The second letter is “beth” which, in the pictograph, looks like our “d” laying down. It represents house. Put the two together and you have the word for father or leader of the house. We would pronounce it “ab.”

Did you know that there is only one letter different from the name Judah and God’s name, Yawah? It is the “Daleth”. The daleth looks like an open door or overhang over tent door found just above Psalm 119:25 in most bibles. It is said to represent door.

If Judah means praise and Yawah is God’s name then could we say that when the “daleth” or door is placed in God’s name that the doorway to Him is praise? Just a thought.

Feel free to leave your comments or insights.

He Is The Alpha and Omega

Beginning & End

Beginning & End

Revelation 1:8 “I am the Alpha and Omega, the Beginning and the End,” says the Lord, “who is and who was and who is to come, the Almighty.”

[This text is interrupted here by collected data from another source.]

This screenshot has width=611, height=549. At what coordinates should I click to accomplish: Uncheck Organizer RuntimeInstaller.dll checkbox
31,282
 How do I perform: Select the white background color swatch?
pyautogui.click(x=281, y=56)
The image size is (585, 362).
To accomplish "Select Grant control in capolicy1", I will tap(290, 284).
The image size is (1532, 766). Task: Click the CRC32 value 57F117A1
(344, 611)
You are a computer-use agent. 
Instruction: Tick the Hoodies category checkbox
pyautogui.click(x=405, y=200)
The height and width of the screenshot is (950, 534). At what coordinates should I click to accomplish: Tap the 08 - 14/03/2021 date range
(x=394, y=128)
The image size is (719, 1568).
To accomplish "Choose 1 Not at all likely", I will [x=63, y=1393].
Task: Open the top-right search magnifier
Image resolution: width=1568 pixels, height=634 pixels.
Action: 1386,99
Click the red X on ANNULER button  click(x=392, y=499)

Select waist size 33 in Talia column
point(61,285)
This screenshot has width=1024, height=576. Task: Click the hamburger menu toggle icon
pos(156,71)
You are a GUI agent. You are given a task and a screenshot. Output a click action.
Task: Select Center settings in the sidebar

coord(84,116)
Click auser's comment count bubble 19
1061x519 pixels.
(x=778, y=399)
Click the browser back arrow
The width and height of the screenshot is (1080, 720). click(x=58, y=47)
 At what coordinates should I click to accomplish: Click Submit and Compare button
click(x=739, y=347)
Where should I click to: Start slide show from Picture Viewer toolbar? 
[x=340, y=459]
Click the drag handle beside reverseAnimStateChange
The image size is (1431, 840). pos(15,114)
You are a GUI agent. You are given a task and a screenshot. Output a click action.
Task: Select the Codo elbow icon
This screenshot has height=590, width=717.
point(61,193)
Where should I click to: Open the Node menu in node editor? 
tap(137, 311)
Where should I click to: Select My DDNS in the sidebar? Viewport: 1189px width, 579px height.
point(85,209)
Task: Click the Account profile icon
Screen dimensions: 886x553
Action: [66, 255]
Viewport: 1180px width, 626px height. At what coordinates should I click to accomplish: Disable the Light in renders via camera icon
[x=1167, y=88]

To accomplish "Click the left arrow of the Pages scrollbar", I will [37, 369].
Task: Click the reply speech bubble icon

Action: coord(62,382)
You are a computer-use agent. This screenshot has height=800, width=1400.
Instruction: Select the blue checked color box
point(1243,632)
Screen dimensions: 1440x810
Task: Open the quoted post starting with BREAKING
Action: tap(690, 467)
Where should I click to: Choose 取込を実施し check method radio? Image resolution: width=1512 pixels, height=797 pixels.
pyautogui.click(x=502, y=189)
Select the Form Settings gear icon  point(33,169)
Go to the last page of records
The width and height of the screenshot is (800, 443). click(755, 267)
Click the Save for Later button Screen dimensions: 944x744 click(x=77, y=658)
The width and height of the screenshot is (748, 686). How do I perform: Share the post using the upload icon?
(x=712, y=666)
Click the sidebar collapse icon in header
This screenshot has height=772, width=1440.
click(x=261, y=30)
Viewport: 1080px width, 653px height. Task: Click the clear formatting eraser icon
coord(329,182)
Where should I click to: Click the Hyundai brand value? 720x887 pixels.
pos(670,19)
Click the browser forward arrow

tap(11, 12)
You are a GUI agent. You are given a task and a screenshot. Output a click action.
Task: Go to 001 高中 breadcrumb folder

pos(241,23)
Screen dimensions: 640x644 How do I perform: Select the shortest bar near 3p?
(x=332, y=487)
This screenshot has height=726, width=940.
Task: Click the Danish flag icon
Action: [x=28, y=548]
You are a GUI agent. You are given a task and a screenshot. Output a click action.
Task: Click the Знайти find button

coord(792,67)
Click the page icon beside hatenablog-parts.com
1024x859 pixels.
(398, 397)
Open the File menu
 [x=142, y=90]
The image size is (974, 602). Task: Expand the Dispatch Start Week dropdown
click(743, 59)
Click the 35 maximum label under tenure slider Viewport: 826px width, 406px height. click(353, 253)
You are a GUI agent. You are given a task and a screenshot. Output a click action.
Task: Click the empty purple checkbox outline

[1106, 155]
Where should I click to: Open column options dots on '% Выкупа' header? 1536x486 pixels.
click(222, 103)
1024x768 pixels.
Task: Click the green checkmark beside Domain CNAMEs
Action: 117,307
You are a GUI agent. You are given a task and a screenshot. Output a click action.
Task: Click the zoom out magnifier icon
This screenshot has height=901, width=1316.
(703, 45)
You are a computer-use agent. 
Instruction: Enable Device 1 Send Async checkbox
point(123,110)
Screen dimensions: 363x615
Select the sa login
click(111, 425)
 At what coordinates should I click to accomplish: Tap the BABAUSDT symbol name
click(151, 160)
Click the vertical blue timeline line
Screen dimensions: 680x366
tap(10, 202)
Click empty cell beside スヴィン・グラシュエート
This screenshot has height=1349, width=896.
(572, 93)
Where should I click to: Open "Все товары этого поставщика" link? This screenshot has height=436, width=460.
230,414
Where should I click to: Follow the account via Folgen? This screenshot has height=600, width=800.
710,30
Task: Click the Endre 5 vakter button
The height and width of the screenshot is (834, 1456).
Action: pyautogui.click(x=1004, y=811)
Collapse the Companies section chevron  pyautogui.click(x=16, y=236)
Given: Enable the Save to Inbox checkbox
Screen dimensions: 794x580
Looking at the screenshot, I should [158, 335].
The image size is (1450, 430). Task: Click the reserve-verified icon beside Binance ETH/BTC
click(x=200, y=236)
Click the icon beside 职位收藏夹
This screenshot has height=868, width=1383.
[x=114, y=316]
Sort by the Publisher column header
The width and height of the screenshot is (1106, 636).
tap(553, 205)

It is here that we first hear Jesus referring to Himself as the Alpha and Omege, the Beginning and the End. In the Greek language this meant that He was the first letter and the last letter. Some have said that it also means that He is everything in between, from A to Z.

But is this really a New Testament term? I would like to show you two more verses, but in the Old Testament.

1. Zechariah 12:10 And I will pour on the house of David and on the inhabitants of Jerusalem the Spirit of grace and supplication; then they will look on Me   whom they pierced. . .

Can you see it? Of course not. But in the Hebrew text there is an “Alaph” and an “Tav” together that was never translated, placed inside of this verse. What does that mean? First, grammatically, it is a sign of a definite direct object.

Second, is it by chance that these two letters are the first and last letters? If you were to read this in the Greek it would be the same as the alpha and omega.

Third, the location of these two letters is significant. The letters are located between the “Me” and the “whom” of Zechariah. Therefore it would read like this:

…then they will look on Me, alpha & omega, whom they pierced.

2. Genesis 1:1 In the beginning God created the heavens and the earth.

The “aleph” and the “tav” are hidden also in this very first verse. Literally, the Hebrew says, “In the beginning created God    the heavens and the earth.” This two letter anomaly is between God and heavens. Therefore, it would read, “In the beginning created God, Aleph and Tav, the heavens and the earth.”

3. Jeremiah 38:16 So Zedekiah the king swore secretly to Jeremiah, saying, “As the Lord    lives, who made our very souls, I will not put you to death, nor will I give you into the hand of these men who seek your life.”

Here it is again between “Lord” and “lives.” This would make it, “As the Lord Aleph Tav lives . . .

4. Daniel 9:13 “As it is written in the Law of Moses,    all this disaster has come upon us . . .”

Here is the fourth occurrence between “Moses” and the word for evil or “all this disaster.” This would make it read as, “As it is written in the Law of Moses, Aleph Tav, all this disaster . . .” making the Law of Moses related to the Aleph and Tav.

Yes, Jesus is in the Old Testament.

Some teachers believe that the “Aleph” and “Tav” have another understanding. They believe that these two letters represent the Hebrew alphabet which they believe is the original language. It would be the same as us saying, “he sang everything from A to Z.” If it represents their alphabet then Genesis 1:1 would read, “In the beginning God created the alphabet . . .” Point – before He created the heavens and the earth he created the alphabet, the building blocks of all things.

The Hebrews pronounced the “Aleph” “Tav” as Oat. An Oat is meant individual letters. In the Greek it is the word for “sign.” In the Latin it is the word for “word.” Who was the Word?

Here is an interesting thought. John refers to Jesus as the Word in John 1:1. This greek word is the word “logos” which is the literal written word. Yes, He is the word of God, but could it be possible that John, making this verse sound so much like Genesis 1:1, was saying that Jesus was the untranslated word in Genesis 1:1, the Aleph and Tav? Just a thought.